§ **Excerpt provided**
However, regarding the informed consent claim, the court found that between the general disclosure in the anesthesia consent form that the anesthesia could result in complications including brain injury and death, and Dr. Gerbstadt’s additional disclosure of the child’s higher risks for such complications, there was no breach of the duty to disclose material risks. Accordingly, the informed consent claim failed.
The court concluded that (1) the failure of the anesthesiologists to administer the proper medications when faced with signs of poor ventilation, heart rate, and blood pressure; (2) the failure by Dr. Gerbstadt or Dr. Brietzke to stop or suspend the surgery before its completion; and (3) the failure by Dr. Brietzke to take over in order to bring the surgery to completion on a faster timeline were all proximate causes of the child’s brain injury.
The plaintiffs’ claim for damages included the child’s lost earning capacity and future medical care costs, the value of Ms. Harris-Reese’s past home nursing services, and the value of a Maryland Medicaid lien, as well as noneconomic damages for the child’s pain and suffering.
Judge Chuang found that throughout the rest of the child’s life, he will require extensive medical care because of the injuries he sustained during his surgery. He noted that prior to the events of September 13, 2016, the child was able to walk, climb stairs, feed himself, play with his siblings, speak simple words, and interact with his surroundings. However, he can no longer do any of those things following surgery. He found that despite the patient’s comorbidities prior to surgery, cardiac arrest and the loss of a heartbeat for 11 minutes caused his brain injury.
The child’s medical care expenses fell into three main categories: nursing care, therapy, and other medical needs. The other medical needs included medications, medical devices, assisted living renovations, and various prior expenses. This resulted in an outstanding Maryland Medicaid lien.

§ **Records**
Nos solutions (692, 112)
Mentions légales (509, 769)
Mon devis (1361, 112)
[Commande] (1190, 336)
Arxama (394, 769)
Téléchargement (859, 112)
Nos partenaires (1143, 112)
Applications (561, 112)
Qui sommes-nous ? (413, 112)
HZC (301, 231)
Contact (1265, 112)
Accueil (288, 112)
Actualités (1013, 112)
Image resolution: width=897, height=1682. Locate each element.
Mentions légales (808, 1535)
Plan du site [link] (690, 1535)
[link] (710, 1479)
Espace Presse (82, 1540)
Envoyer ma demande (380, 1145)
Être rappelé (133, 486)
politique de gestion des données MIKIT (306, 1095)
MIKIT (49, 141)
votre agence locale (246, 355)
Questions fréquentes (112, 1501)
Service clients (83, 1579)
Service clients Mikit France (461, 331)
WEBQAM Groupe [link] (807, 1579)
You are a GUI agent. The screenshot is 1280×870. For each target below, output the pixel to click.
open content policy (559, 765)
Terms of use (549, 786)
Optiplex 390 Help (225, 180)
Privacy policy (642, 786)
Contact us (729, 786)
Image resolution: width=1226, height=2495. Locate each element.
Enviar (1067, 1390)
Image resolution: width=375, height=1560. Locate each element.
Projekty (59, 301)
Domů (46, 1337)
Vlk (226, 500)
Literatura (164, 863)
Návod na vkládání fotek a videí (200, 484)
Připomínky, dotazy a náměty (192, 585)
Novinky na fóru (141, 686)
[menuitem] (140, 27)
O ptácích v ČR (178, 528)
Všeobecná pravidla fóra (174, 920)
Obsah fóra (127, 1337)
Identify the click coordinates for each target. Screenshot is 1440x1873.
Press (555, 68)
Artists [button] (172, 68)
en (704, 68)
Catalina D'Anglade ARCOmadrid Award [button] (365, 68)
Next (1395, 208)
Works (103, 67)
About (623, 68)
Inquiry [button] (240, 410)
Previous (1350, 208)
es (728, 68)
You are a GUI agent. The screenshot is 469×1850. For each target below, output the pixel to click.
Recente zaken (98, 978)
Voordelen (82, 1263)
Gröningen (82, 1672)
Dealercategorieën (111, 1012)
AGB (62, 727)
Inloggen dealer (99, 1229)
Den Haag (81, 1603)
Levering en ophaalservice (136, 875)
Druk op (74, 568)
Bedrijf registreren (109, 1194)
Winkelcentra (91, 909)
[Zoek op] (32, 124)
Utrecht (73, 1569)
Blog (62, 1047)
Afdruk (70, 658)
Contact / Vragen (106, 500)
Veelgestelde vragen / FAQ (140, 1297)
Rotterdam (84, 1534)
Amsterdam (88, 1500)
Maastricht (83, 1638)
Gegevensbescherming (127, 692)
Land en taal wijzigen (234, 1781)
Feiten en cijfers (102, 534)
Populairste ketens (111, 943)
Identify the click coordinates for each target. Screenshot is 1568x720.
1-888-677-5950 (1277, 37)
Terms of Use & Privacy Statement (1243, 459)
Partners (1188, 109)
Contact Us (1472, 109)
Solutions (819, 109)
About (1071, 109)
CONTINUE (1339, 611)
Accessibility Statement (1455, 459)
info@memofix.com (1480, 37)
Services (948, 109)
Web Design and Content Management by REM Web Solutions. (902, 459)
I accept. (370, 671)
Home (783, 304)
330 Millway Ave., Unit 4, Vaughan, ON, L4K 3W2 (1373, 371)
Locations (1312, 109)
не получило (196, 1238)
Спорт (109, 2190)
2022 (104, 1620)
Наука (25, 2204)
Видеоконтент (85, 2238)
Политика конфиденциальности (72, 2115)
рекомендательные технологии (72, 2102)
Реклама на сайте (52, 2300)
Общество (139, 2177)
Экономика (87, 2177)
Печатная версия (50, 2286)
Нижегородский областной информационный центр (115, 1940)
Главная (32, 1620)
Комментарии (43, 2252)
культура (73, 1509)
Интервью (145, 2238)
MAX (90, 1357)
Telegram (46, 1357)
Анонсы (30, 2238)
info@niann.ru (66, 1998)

§ **What the exercise asks**
Answer these from the court excerpt:
(a) What was the outcome of the informed consent claim?
(b) For how many minutes did the child have no heartbeat?
(c) What three main categories did the child's medical care expenses fall into?
You won't need the entries for this.

§ **Task result**
(a) It failed.
(b) 11 minutes.
(c) Nursing care, therapy, and other medical needs.